■ Quoted passage
..............................
Sophomore Speech Finalist
As the annual sophomore speech finals have come to a close, Denebola got the opportunity to obtain each finalist’s transcription and recording of their speech. Sophomore Emma Martignoni’s speech entitled WWBD, enabled her to finish in third place. Read Martignoni’s speech below:
“What is S and M?” That’s the question 11-year-old-me asked my parents from the backseat of our car, the first time I heard the song “S&M” by Rihanna. I’m sure you can probably imagine their shock as they stammered out a vague response about self-expression, which didn’t leave me any less confused or curious.
Fast forward to Miley Cyrus and Robin Thicke’s joint performance at the 2013 MTV Video Music Awards, where I, along with about 10.1 million other people in the U.S., watched Miley’s untraditional dance moves on live TV.
At the time, I remember one having distinct thought: what happened to Hannah Montana? The woman on my TV screen, twerking in a nude latex bra and underwear, was definitely not the same person who sang “Best Of Both Worlds.”
Sometime between hearing “S&M” and watching the VMAs, I came to the realization that the overwhelming majority of popular music in the United States is about sex. According to professor Dawn R. Hobbs from the University at Albany, 92% of the 174 songs that made it into the Billboard Top 10 in 2009 were about sex.
Then I thought about it some more. While the general subject of Rihanna’s songs wasn’t anything groundbreaking in pop culture, my parents’ car wasn’t the only place where her music cued uncomfortable conversations in 2011. Due to her provocative lyrics, many defined her career as smutty or trashy. The result was widespread censorship: the music video for “S&M” was banned in 11 countries and restricted on YouTube. Some radio stations wouldn’t play it until after 7pm, and would change the name from “S&M” to “Come On.” But I also thought about other popular music I was familiar with. In 2002, Nelly released the song “Hot in Herre”, and a year later, R. Kelly came out with “Ignition (Remix)”; in 2013 Jason Derulo released the song “Talk Dirty”, featuring 2 Chainz. If you’re familiar with these songs, you’d know that none of them are exactly Disney-Channel appropriate, and neither are their music videos. In the video for “Hot in Herre”, there are aspects of sex and sexual dancing, but no actual nudity or actual pornography, and it’s the same for “S&M”. However, Nelly’s career would never be characterized like Rihanna’s. Why? The reason is gender.
..............................
■ Dataset excerpt
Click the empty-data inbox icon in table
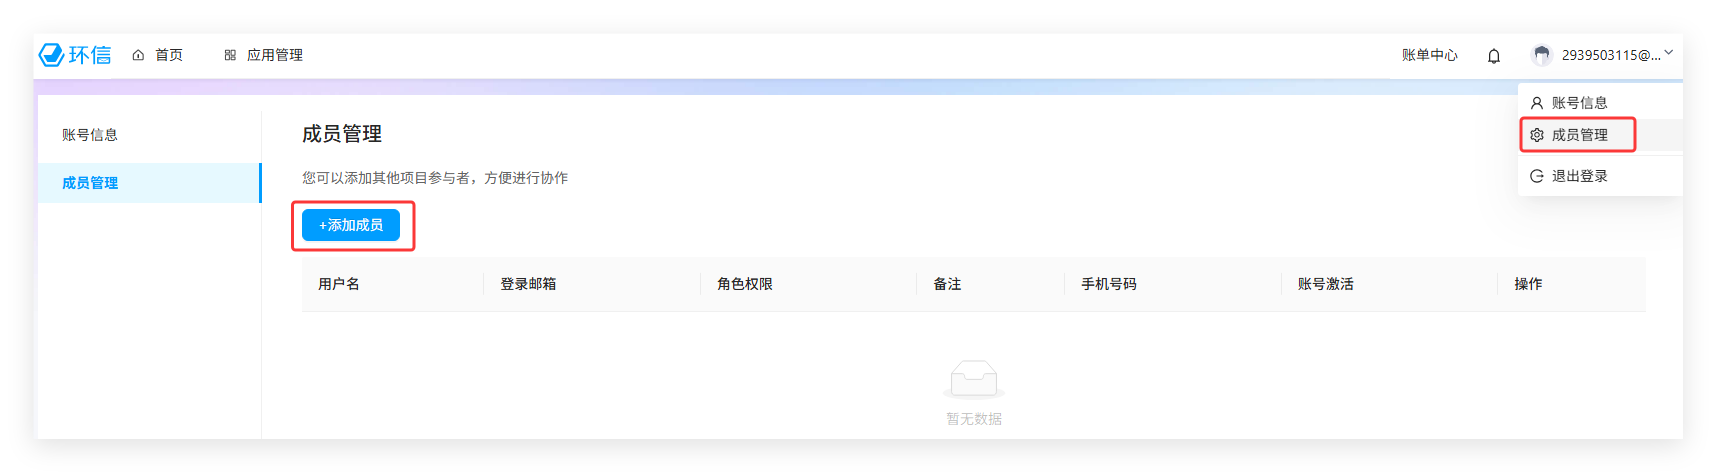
..............................
■ Problem set
1 > According to the sophomore speech, in how many countries was the music video for "S&M" banned?
2 > Pick up the sophomore speech after its final sentence and keep writing it.
The material has no connection to the sophomore speech.

■ Responses by task
1 > 11 countries.

2 >
When female artists release sexual music, they are met with controversy and scandal, resulting in censorship that male artists wouldn’t have to face. This is because there is a huge double standard between male and female artists, which dictates that women don’t have the freedom of owning their sexuality in the same way that men can. Why type of message does that send to women and girls?
It’s a double standard that we’ve all probably furthered ourselves. When we brush off Rihanna’s music as inappropriate, we’re not consciously doing so because she’s a woman, but because her songs have a sexual nature. However, this reaction is not one that male artists like Nelly are met with. So, when we see Rihanna’s music as inappropriate, we’re feeding into the idea that sexual music by female artists is somehow worse than that of men.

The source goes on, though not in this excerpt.